**Stored records:**
-.-.-

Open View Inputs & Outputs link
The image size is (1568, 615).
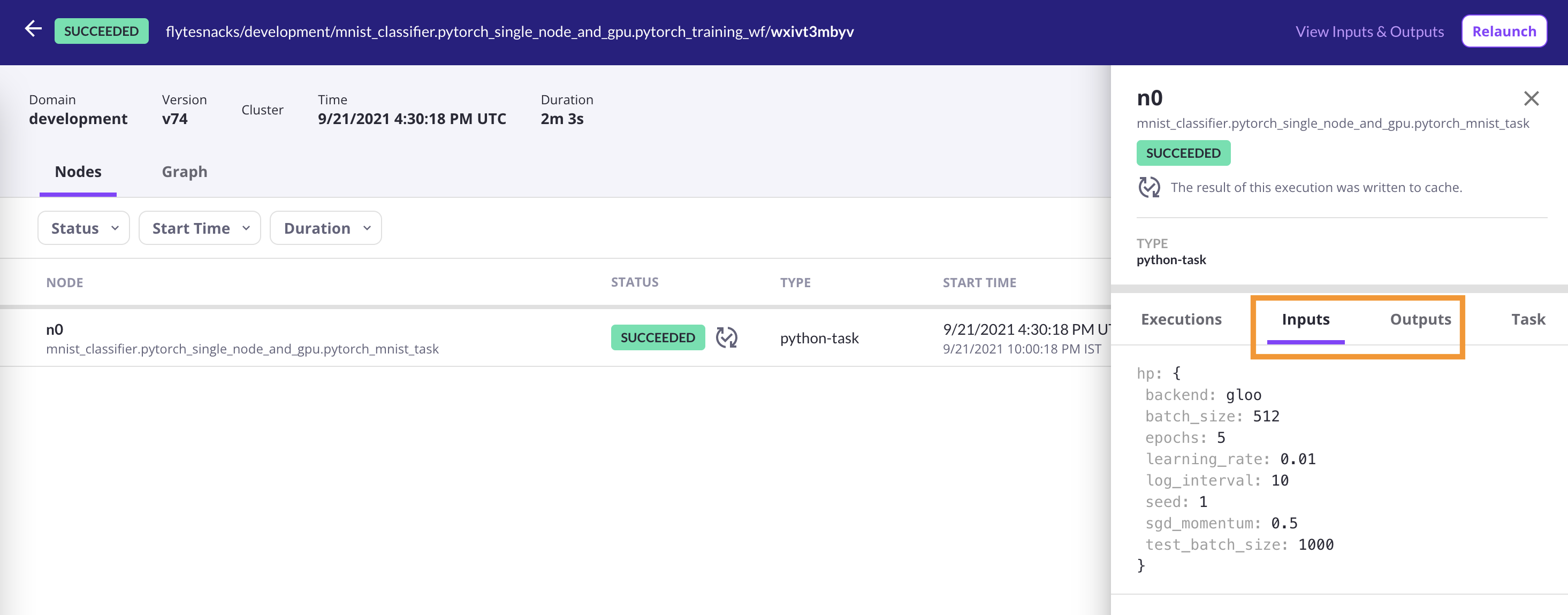1369,32
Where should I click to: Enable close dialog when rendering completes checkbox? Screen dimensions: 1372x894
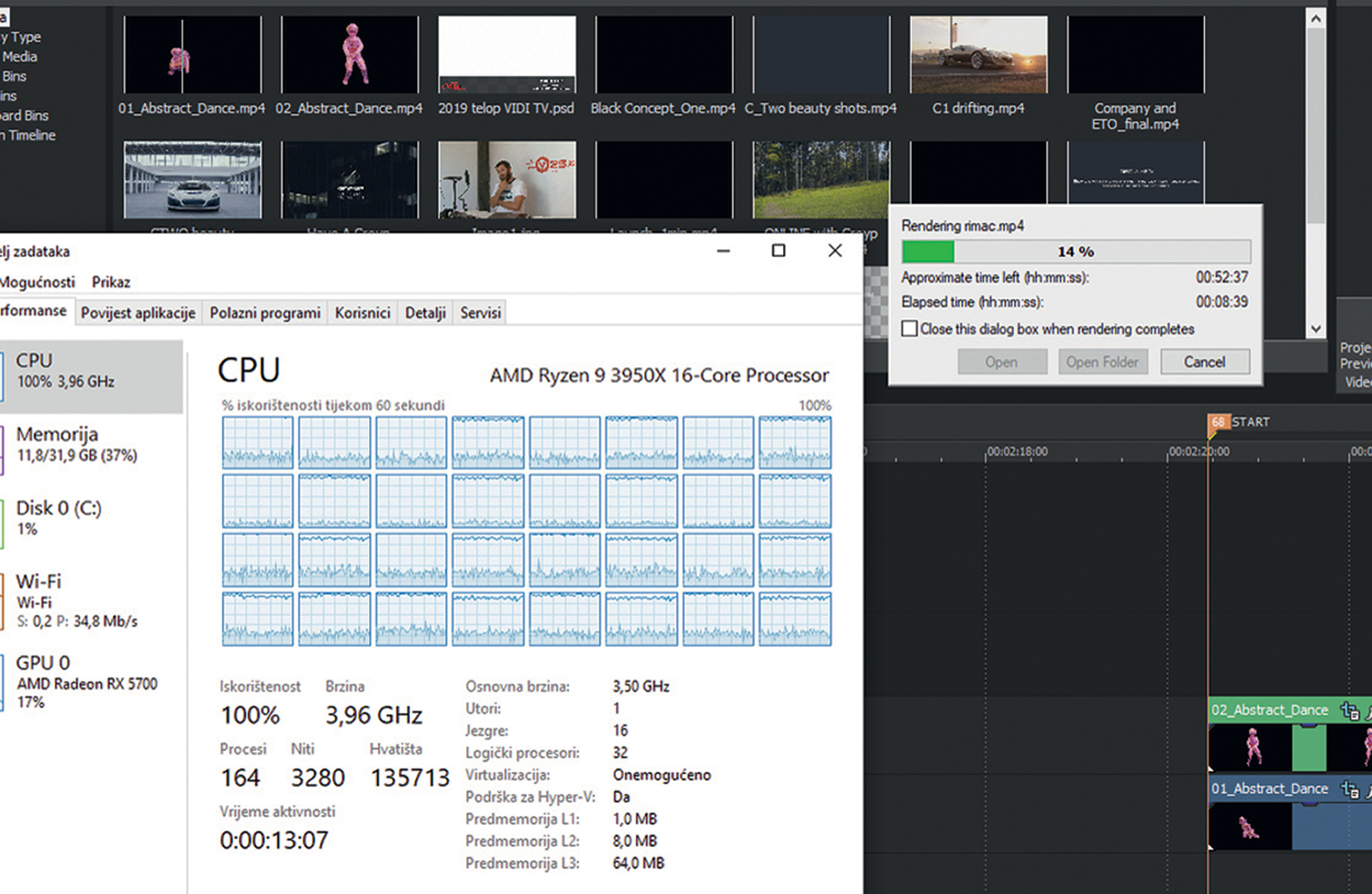pos(910,328)
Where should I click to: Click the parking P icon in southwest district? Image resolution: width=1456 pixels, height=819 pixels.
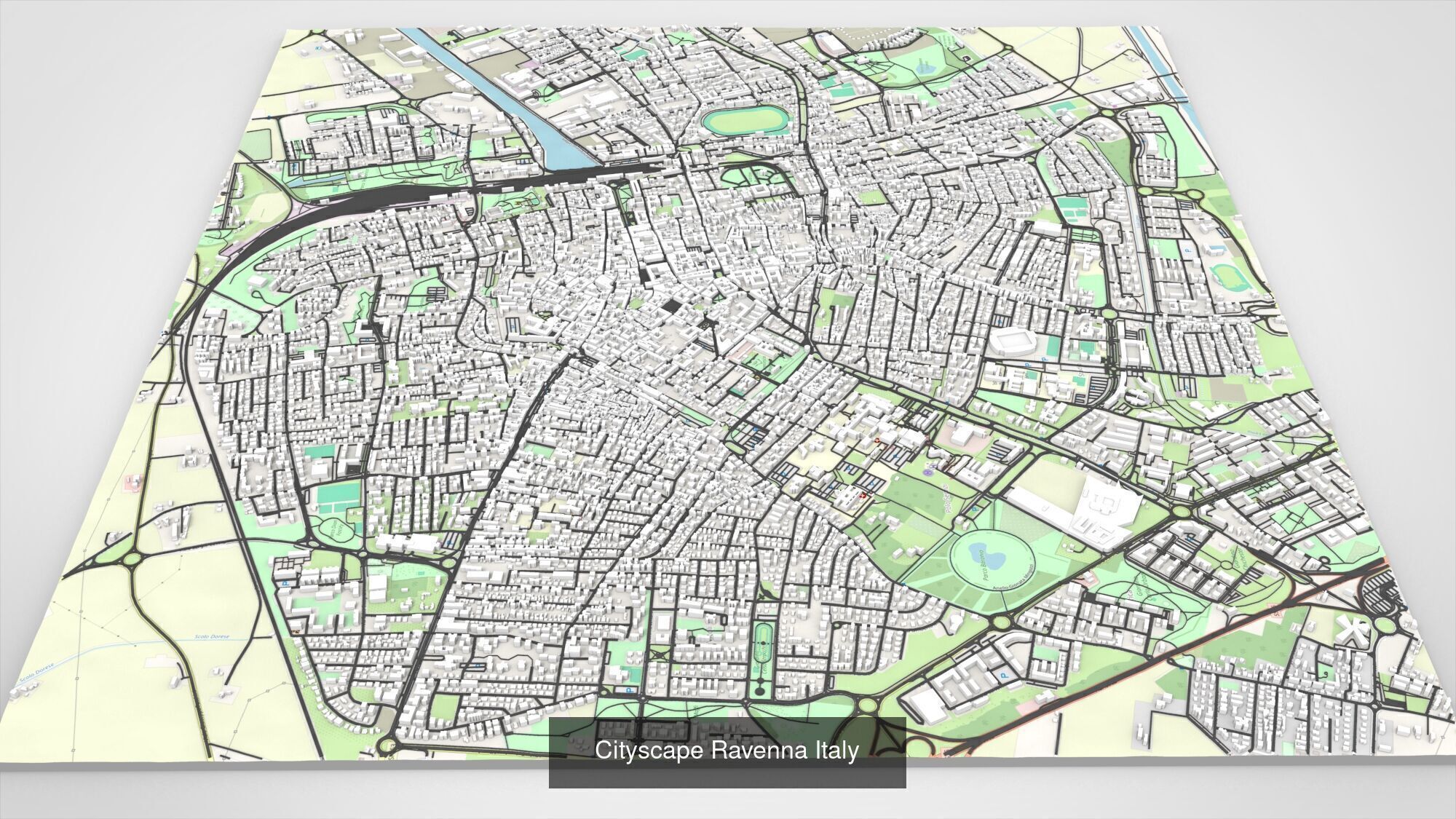point(285,584)
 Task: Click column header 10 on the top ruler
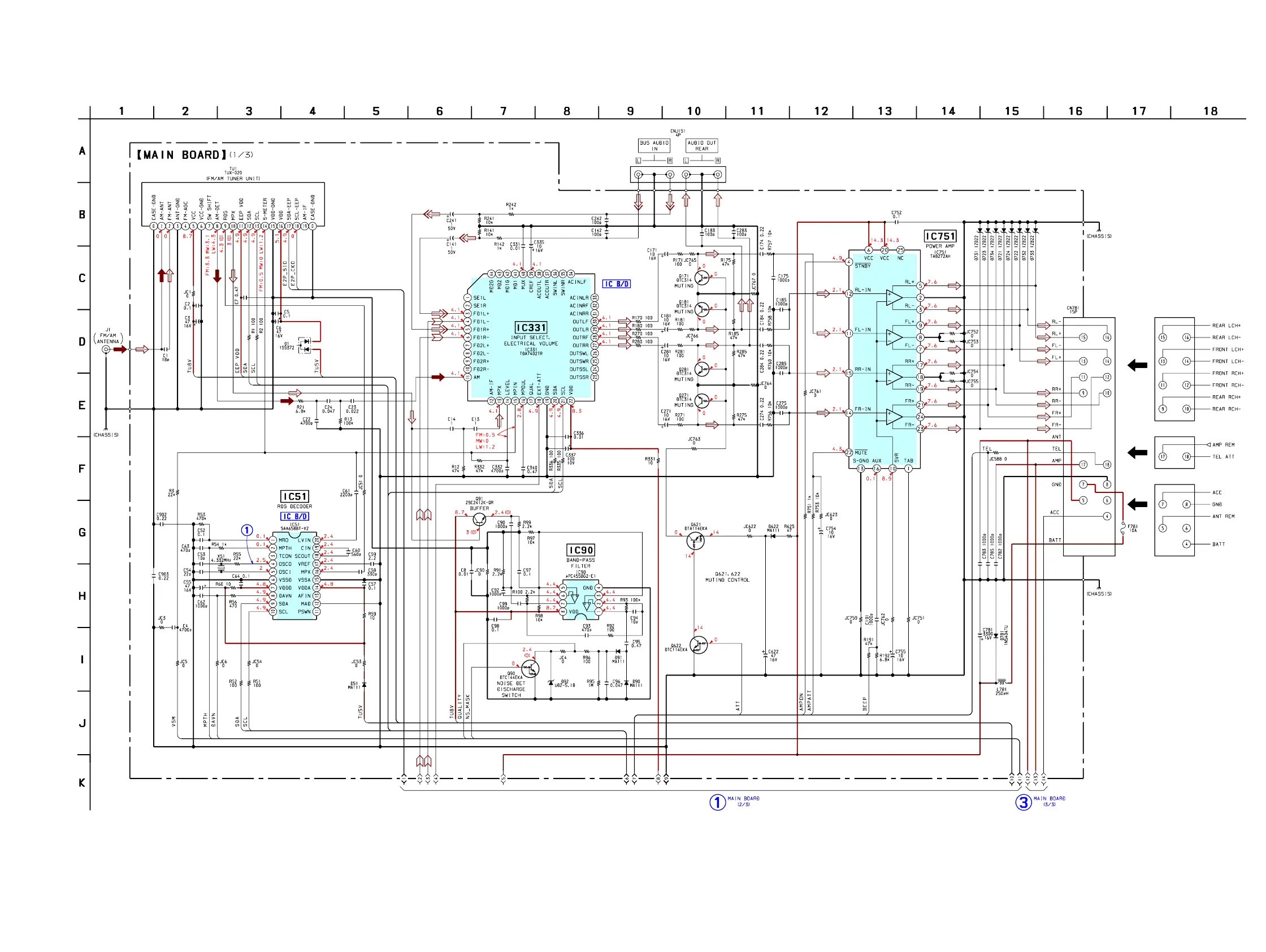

-.-.-

**Exercise aim:** Reproduce the entries above word for word. Pictures stay out.

**Your response:**
Open View Inputs & Outputs link
The image size is (1568, 615).
1369,32
Where should I click to: Enable close dialog when rendering completes checkbox? Screen dimensions: 1372x894
pos(910,328)
Where should I click to: Click the parking P icon in southwest district? Image resolution: width=1456 pixels, height=819 pixels.
point(285,584)
 Task: Click column header 10 on the top ruler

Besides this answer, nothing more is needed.